■ Extrait choisi
================================

© Dilecta, Photo : Nicolas Brasseur.
A travers cette création inclassable, l'artiste semble scruter à travers une apparente simplicité l'instant unique et poétique de la vie quotidienne. Ayant à la fois quelque chose d'obscur et de puissant ses portraits dégagent par leur climat flottant entre chien et loup le même mystère du sujet représenté qu'en leur temps Derain, Balthus ou Vallotton exploraient. Dans cette peinture la représentation du corps, et surtout son positionnement, exprime une ambiguïté certaine, à la fois onirique et chargée d'érotisme comme dans Eléné dans la baignoire (2021) ou Madeleine et Clément, version 1 (2020). Dans d'autres toiles comme Le Couple (2021) ou Emmanuelle et Shaked (2022) l'artiste semble interroger plutôt le non-dit de la vie conjugale.
Ce dernier tableau représente un couple à proximité de ses affaires personnelles. Leur immobilité expressive ainsi que le positionnement de leurs bras et jambes nous interroge à la fois sur leur proximité réelle et sur leur degré d'intimité. A propos des oeuvres de Herbelin le critique d'art Henri Guette a parlé de peinture liée avec l'invisible. Les cinq textes du livre - quatre essais et un entretien avec l'artiste - nous donnent des clés pour mieux cerner cette oeuvre étonnante - aux frontières du métaphysique - à la fois par sa simplicité et son pouvoir suggestif. C'est le regard même de l'artiste posé sur les êtres et les choses, dans un certain silence, qui donne à toute cette peinture sa saveur.

================================

■ Documents fournis
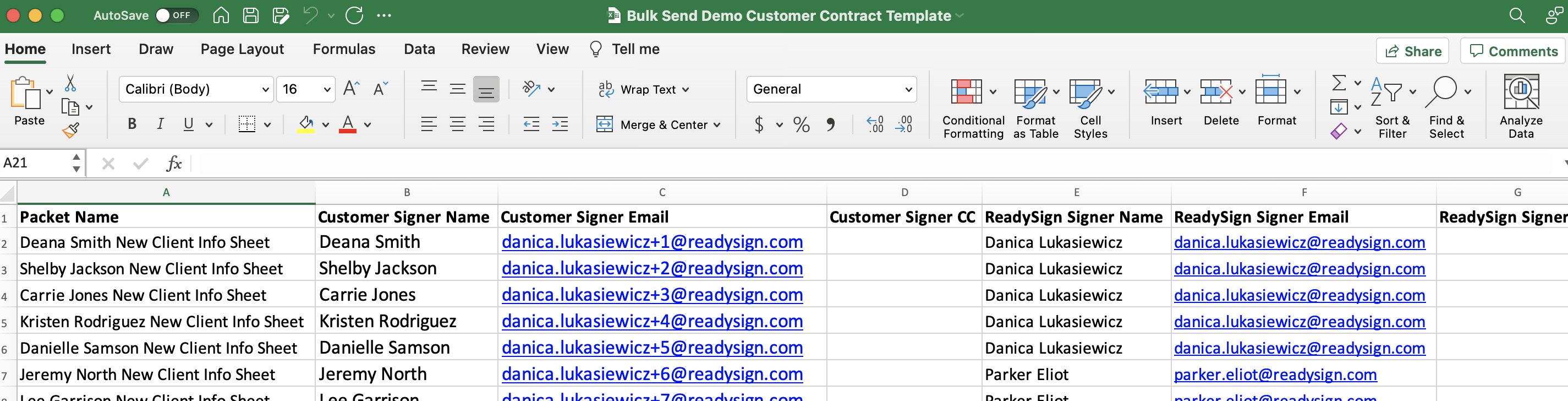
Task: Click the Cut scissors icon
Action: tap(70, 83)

================================

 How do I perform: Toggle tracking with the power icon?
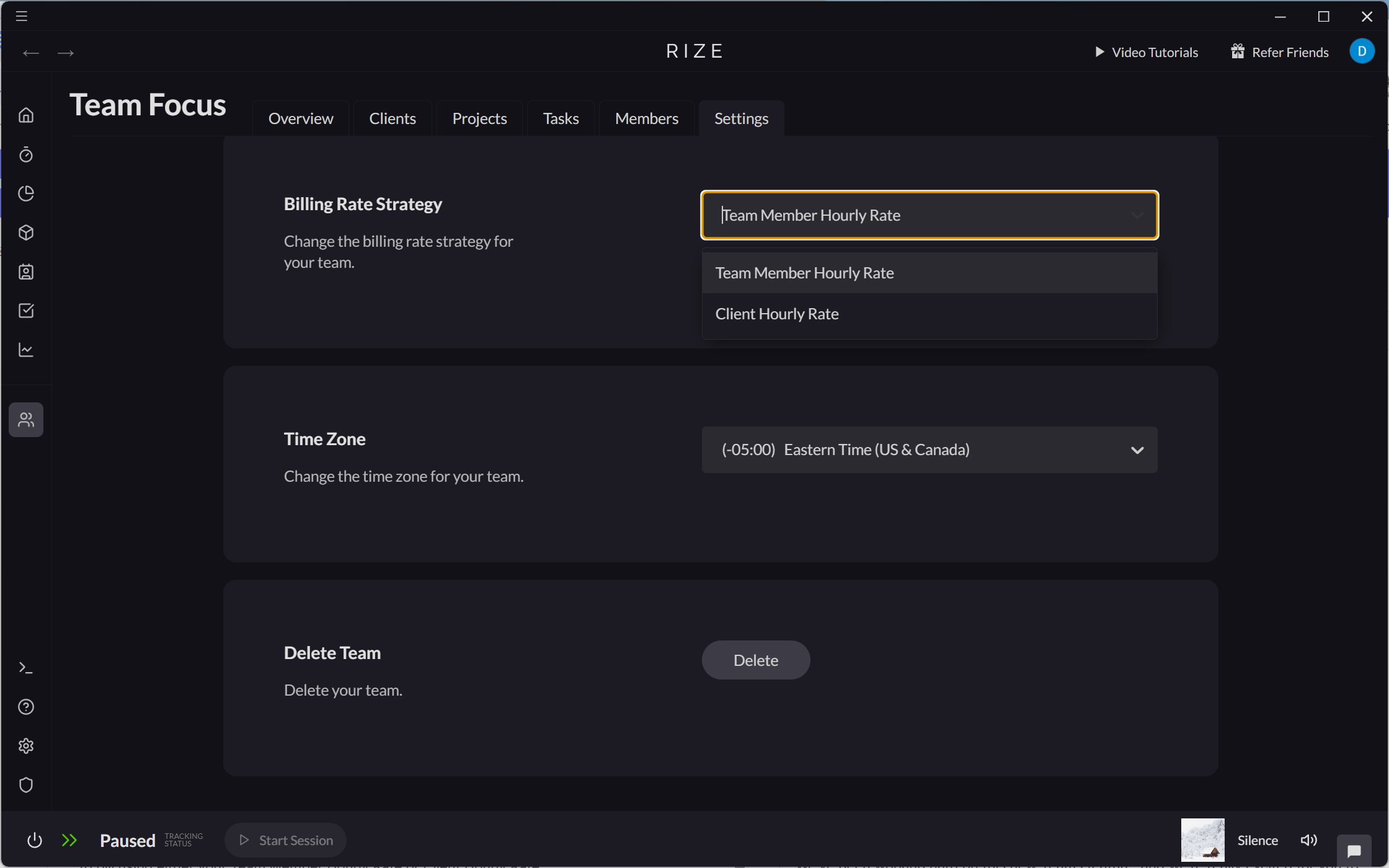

================================

■ Consignes de l'exercice
- a) Mettez à jour l'extrait sur la peinture de Herbelin de « Ce dernier tableau » à « peinture sa saveur. », en remplaçant « silence » par « calme ».
- b) Écrivez la suite de l'extrait sur la peinture de Herbelin, à partir de sa dernière phrase.
Les enregistrements n'ont aucun lien avec l'extrait.

■ Ensemble des réponses
- a)
Ce dernier tableau représente un couple à proximité de ses affaires personnelles. Leur immobilité expressive ainsi que le positionnement de leurs bras et jambes nous interroge à la fois sur leur proximité réelle et sur leur degré d'intimité. A propos des oeuvres de Herbelin le critique d'art Henri Guette a parlé de peinture liée avec l'invisible. Les cinq textes du livre - quatre essais et un entretien avec l'artiste - nous donnent des clés pour mieux cerner cette oeuvre étonnante - aux frontières du métaphysique - à la fois par sa simplicité et son pouvoir suggestif. C'est le regard même de l'artiste posé sur les êtres et les choses, dans un certain calme, qui donne à toute cette peinture sa saveur.

- b)
C'est aussi une création, qui s'inscrit puissamment dans la notion de voyage. L'artiste a grandi dans un petit village au centre d’Israël entre un père français et une mère israélienne, et c’est à Tel Aviv qu’elle a appris la peinture, aux côtés d’artistes russes et ukrainiens arrivés sur place dans les années 1990. De ce territoire, elle semble avoir conservé le goût du désert, du silence et de la culture des bédouins du Néguev, ainsi qu’un lien étroit avec la nature. La peinture de Nathanaëlle Herbelin peut aussi être vue comme une célébration douce de la vie dans toutes ses composantes. Comme l'écrit si bien dans l'ouvrage le philosophe d'origine italienne Emanuele Coccia : « La peinture alors est cet ''éternel sablier de l'existence sans cesse renversé" qui permet à toute la lumière du monde de revenir sans cesse habiter notre existence. »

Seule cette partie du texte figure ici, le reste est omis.